* GOAL *
Rewrite the records below with every occurrence of "screenshot" changed to "screen capture" and nothing else altered. Omit the pictures from your version.

* ROWS *
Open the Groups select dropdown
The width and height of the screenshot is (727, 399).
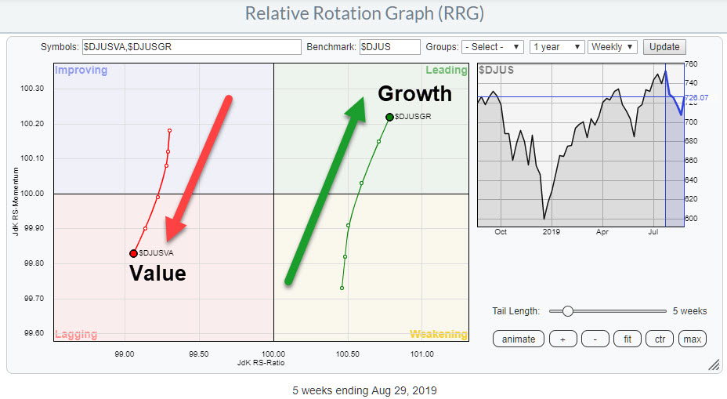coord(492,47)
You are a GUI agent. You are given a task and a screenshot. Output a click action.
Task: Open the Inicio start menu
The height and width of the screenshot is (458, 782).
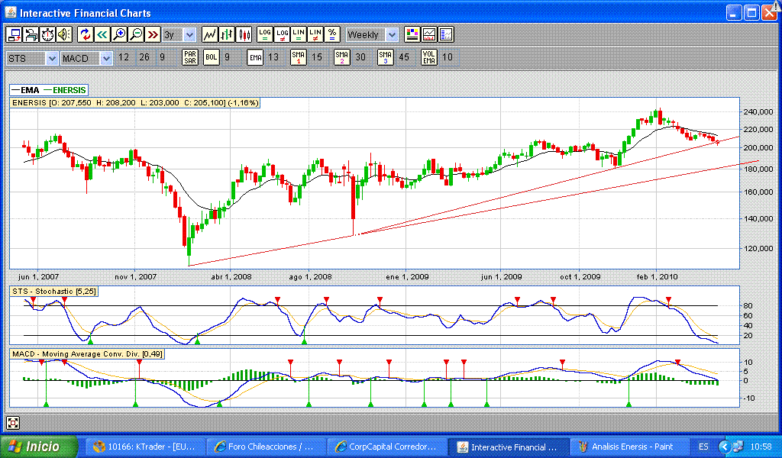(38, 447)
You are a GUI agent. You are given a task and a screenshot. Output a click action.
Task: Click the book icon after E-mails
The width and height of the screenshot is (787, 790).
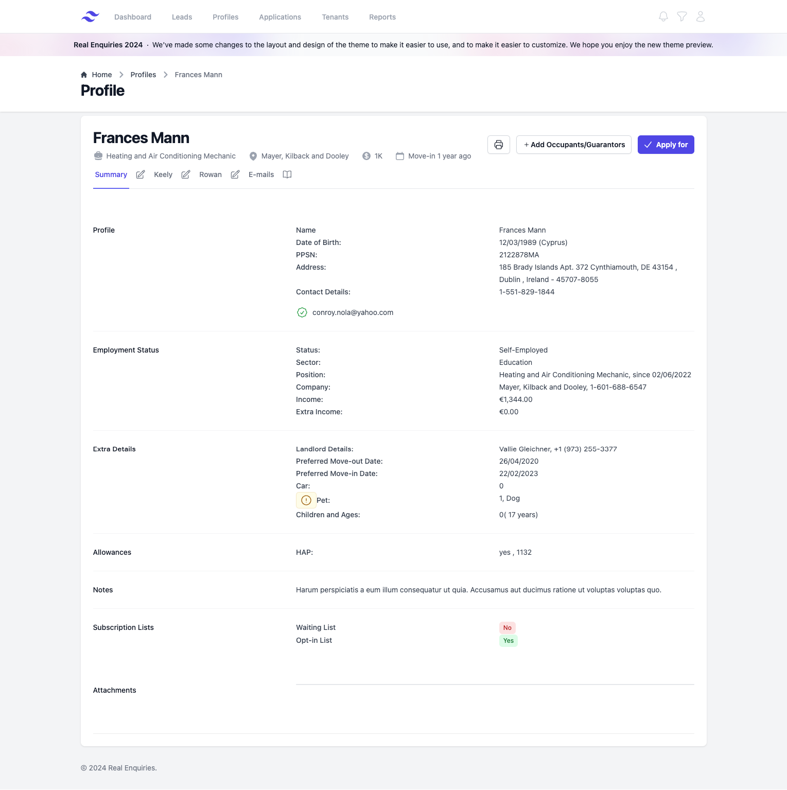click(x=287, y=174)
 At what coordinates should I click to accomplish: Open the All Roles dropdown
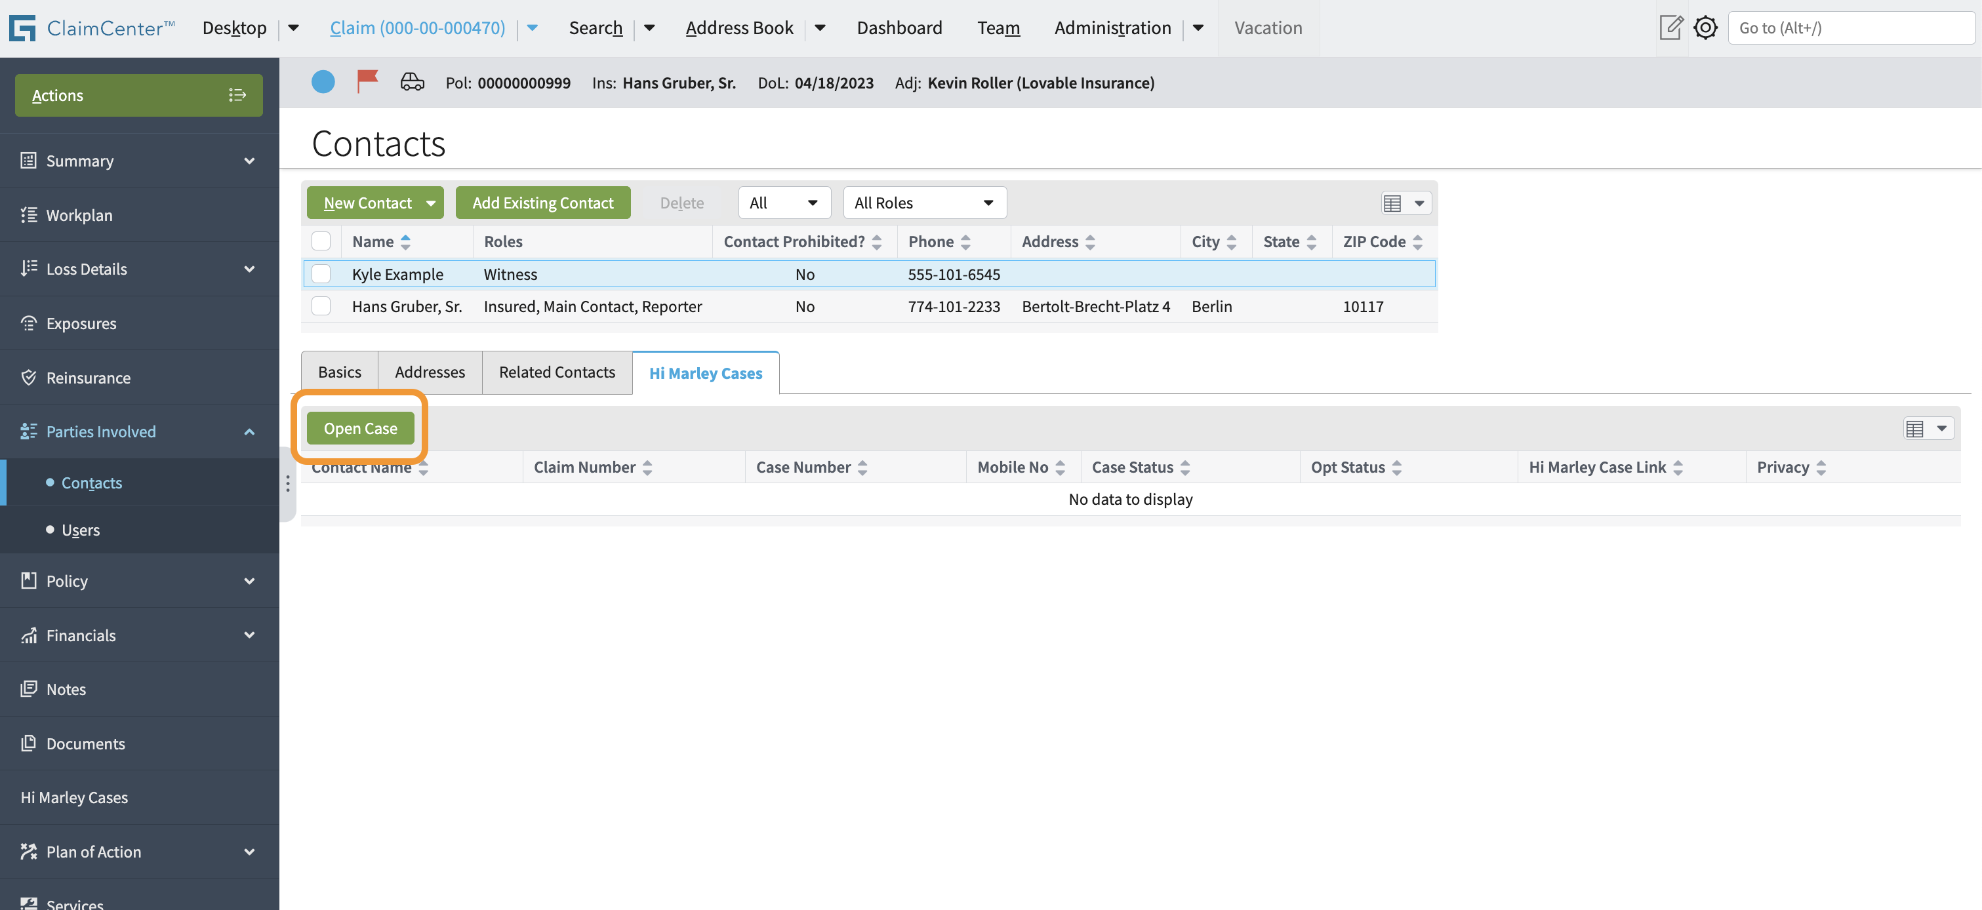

* PROBLEM SOLUTION *
Open the Groups select dropdown
The width and height of the screen capture is (727, 399).
coord(492,47)
You are a GUI agent. You are given a task and a screen capture. Output a click action.
Task: Open the Inicio start menu
The height and width of the screen capture is (458, 782).
(38, 447)
You are a GUI agent. You are given a task and a screen capture. Output a click action.
Task: Click the book icon after E-mails
The width and height of the screen capture is (787, 790).
click(x=287, y=174)
 At what coordinates should I click to accomplish: Open the All Roles dropdown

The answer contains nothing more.